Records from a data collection

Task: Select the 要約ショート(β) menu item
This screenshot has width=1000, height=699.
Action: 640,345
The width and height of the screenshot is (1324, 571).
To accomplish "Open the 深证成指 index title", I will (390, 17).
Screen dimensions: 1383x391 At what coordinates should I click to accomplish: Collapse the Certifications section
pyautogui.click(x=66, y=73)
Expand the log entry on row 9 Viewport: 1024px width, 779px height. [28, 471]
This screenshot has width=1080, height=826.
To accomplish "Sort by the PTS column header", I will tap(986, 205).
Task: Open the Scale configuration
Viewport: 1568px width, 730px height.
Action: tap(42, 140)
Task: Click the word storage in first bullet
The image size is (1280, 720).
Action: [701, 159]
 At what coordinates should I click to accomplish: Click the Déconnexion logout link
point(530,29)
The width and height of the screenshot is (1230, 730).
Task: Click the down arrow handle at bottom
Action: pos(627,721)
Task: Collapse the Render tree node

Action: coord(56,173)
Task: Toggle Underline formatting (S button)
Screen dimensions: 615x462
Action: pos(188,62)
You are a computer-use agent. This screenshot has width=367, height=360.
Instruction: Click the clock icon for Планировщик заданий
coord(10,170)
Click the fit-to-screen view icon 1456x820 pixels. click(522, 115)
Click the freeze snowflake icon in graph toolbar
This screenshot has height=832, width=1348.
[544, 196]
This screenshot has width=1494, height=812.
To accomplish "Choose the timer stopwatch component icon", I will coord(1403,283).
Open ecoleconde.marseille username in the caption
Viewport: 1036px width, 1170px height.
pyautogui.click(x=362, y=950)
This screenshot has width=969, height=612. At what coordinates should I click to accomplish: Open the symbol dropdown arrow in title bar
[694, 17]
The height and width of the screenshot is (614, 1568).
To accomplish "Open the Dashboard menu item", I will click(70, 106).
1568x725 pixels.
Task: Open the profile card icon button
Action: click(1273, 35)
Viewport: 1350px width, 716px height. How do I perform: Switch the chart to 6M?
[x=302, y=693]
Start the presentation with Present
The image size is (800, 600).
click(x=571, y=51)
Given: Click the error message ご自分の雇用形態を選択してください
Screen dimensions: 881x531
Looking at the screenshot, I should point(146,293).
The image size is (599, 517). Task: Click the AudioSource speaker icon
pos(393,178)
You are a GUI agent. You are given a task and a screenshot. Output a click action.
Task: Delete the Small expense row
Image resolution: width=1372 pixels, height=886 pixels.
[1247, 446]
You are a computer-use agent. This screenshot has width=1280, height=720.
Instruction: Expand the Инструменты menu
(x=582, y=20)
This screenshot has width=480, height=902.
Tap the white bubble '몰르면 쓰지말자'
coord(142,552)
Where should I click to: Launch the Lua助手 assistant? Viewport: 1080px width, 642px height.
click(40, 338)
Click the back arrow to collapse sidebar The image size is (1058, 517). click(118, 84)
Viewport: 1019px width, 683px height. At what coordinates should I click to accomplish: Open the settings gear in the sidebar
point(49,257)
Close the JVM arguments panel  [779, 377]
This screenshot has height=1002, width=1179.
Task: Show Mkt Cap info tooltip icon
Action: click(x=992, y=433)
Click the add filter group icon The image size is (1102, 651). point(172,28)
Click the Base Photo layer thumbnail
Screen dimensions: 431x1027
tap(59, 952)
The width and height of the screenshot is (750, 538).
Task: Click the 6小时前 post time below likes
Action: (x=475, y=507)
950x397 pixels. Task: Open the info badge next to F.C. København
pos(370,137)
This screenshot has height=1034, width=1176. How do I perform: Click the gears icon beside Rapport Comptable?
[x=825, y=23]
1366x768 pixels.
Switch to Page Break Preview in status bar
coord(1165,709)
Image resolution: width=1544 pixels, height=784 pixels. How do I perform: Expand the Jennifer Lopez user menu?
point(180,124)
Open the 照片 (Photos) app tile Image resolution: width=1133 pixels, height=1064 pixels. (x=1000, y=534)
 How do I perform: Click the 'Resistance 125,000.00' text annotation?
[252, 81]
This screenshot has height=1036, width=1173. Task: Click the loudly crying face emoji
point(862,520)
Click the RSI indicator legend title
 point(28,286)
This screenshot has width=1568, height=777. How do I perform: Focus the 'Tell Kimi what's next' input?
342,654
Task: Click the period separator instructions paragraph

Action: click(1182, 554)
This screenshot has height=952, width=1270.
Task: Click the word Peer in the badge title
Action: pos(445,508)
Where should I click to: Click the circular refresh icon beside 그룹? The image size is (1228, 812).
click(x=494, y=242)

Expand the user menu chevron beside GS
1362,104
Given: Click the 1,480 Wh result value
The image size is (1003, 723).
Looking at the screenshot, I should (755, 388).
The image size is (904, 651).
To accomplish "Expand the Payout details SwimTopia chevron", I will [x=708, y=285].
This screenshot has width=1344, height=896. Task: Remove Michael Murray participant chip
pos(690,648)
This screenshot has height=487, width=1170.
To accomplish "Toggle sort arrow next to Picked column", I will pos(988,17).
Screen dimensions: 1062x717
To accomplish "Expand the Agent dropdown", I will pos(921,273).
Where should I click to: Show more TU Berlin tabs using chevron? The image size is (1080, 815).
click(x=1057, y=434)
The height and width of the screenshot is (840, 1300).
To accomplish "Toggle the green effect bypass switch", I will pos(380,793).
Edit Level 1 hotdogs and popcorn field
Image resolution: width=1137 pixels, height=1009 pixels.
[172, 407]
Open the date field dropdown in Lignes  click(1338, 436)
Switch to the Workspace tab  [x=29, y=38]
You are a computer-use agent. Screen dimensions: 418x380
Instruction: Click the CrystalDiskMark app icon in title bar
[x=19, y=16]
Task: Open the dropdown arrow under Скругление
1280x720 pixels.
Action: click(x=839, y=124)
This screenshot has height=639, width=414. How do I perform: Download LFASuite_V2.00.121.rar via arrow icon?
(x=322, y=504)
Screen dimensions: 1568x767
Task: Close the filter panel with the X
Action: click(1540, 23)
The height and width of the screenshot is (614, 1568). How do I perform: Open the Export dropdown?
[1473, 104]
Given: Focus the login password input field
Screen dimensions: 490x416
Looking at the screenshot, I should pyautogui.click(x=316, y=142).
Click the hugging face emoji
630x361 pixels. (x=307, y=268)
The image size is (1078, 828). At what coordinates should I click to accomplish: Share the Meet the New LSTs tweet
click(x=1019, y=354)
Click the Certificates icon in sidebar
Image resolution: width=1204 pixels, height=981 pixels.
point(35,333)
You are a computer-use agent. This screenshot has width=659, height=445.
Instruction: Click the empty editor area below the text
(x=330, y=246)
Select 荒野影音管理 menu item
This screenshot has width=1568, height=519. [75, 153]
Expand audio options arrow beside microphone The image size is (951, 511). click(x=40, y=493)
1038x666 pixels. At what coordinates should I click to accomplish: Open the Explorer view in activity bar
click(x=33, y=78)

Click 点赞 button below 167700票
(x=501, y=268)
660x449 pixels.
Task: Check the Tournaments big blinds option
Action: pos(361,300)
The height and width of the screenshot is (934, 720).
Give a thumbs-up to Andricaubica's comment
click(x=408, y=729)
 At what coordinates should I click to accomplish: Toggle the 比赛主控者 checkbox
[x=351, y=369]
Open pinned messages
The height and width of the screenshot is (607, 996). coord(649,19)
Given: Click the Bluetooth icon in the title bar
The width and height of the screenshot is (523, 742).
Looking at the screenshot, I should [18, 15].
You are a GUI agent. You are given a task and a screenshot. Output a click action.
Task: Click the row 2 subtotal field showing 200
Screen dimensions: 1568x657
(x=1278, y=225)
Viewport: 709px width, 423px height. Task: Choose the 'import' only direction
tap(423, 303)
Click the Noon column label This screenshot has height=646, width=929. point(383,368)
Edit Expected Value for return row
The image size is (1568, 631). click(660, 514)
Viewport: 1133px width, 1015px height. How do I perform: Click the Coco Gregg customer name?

• Exercise brief:
Every line above with the word "field" belongs in the answer, copied as written.

• Solution for this exercise:
Edit Level 1 hotdogs and popcorn field
Open the date field dropdown in Lignes  click(1338, 436)
Given: Focus the login password input field
Task: Click the row 2 subtotal field showing 200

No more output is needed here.